#### Requirement 1
Using the news report on World Bank coronavirus funding, list every purpose that the USD 1 billion for India is to support.
#### Requirement 2
Answer these from the news report on World Bank coronavirus funding:
(a) How many countries will the first set of aid projects assist?
(b) How much did the World Bank approve for Sri Lanka?
(c) Over what period does the World Bank plan to grant up to USD 160 billion?

Washington, Apr 3: The World Bank has approved USD 1 billion emergency funding for India to help it tackle the coronavirus pandemic, which has claimed 76 lives and infected 2,500 people in the country.

The World Bank's first set of aid projects, amounting to USD 1.9 billion, will assist 25 countries, and new operations are moving forward in over 40 nations using the fast-track process, the bank said on Thursday.

The largest chunk of the emergency financial assistance has gone to India USD 1 billion.

"In India, USD 1 billion emergency financing will support better screening, contact tracing, and laboratory diagnostics; procure personal protective equipment; and set up new isolation wards," the World Bank said after its Board of Executive Directors approved the first set of emergency support operations for developing countries around the world, using a dedicated, fast-track facility for COVID-19 response.

In South Asia, the World Bank also approved USD 200 million for Pakistan, USD 100 million for Afghanistan, USD 7.3 million for the Maldives and USD 128.6 million for Sri Lanka.

The World Bank said it was now working to grant up to USD 160 billion over the next 15 months to support measures to tackle the pandemic which will focus on the immediate health consequences and bolster economic recovery.

#### Supplied records
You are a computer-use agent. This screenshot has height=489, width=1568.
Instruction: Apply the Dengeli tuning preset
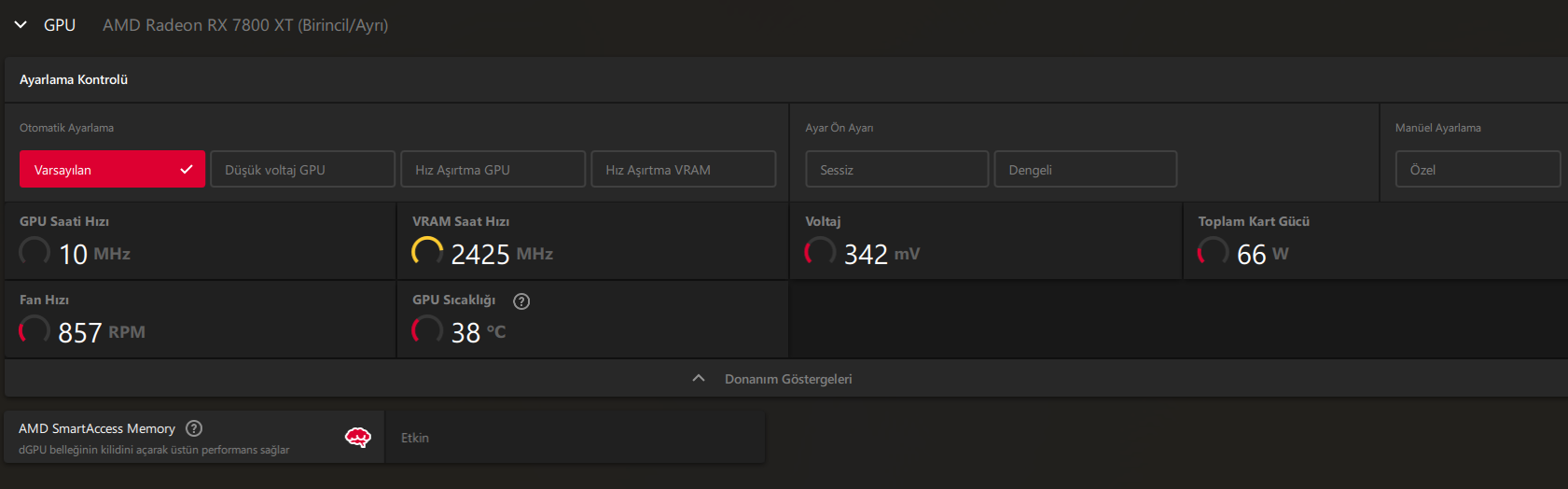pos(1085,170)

==

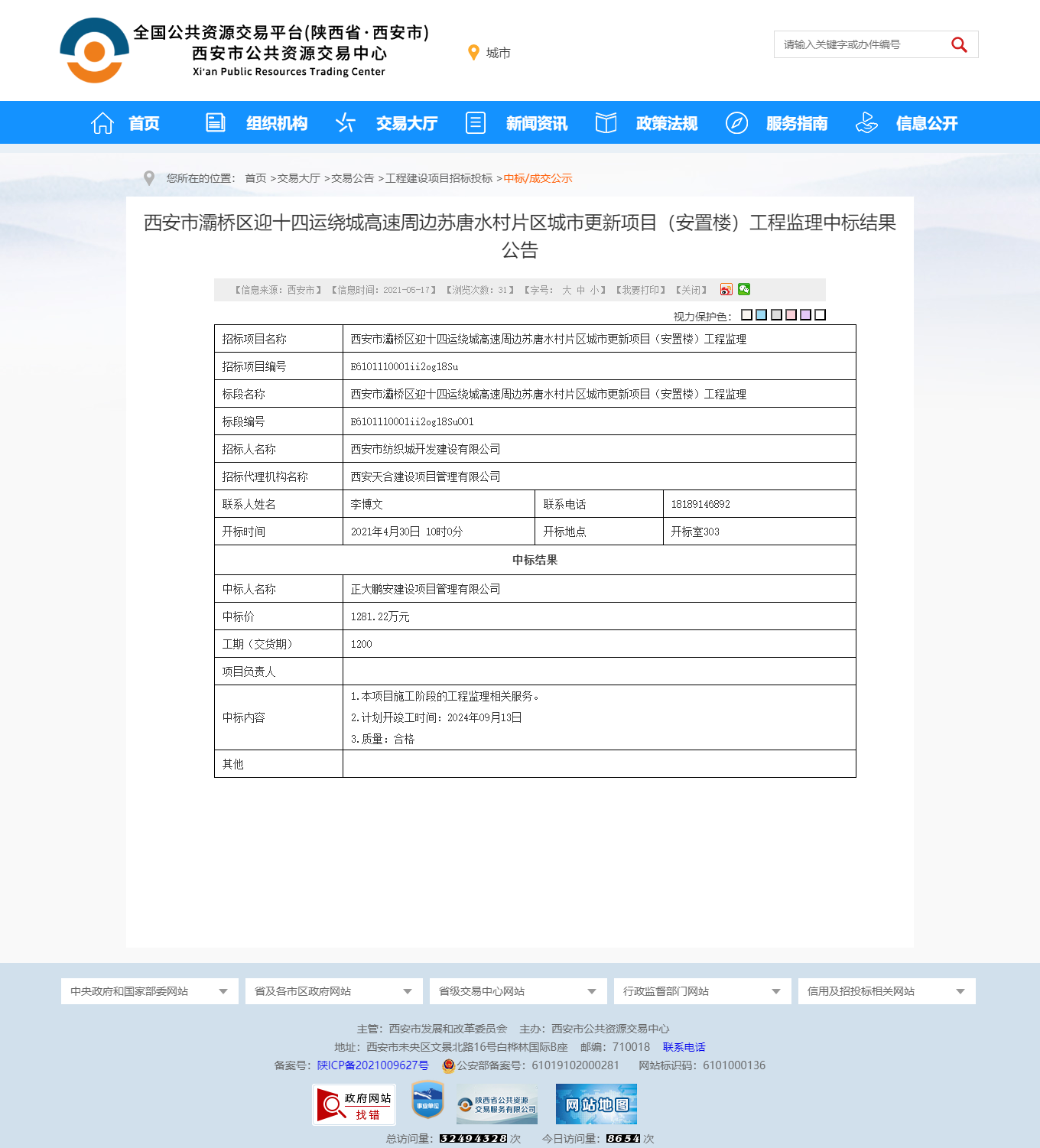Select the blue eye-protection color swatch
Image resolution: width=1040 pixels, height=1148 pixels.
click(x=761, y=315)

#### Task output 1
- Better screening
- Contact tracing
- Laboratory diagnostics
- Procuring personal protective equipment
- Setting up new isolation wards

#### Task output 2
(a) 25 countries
(b) USD 128.6 million
(c) The next 15 months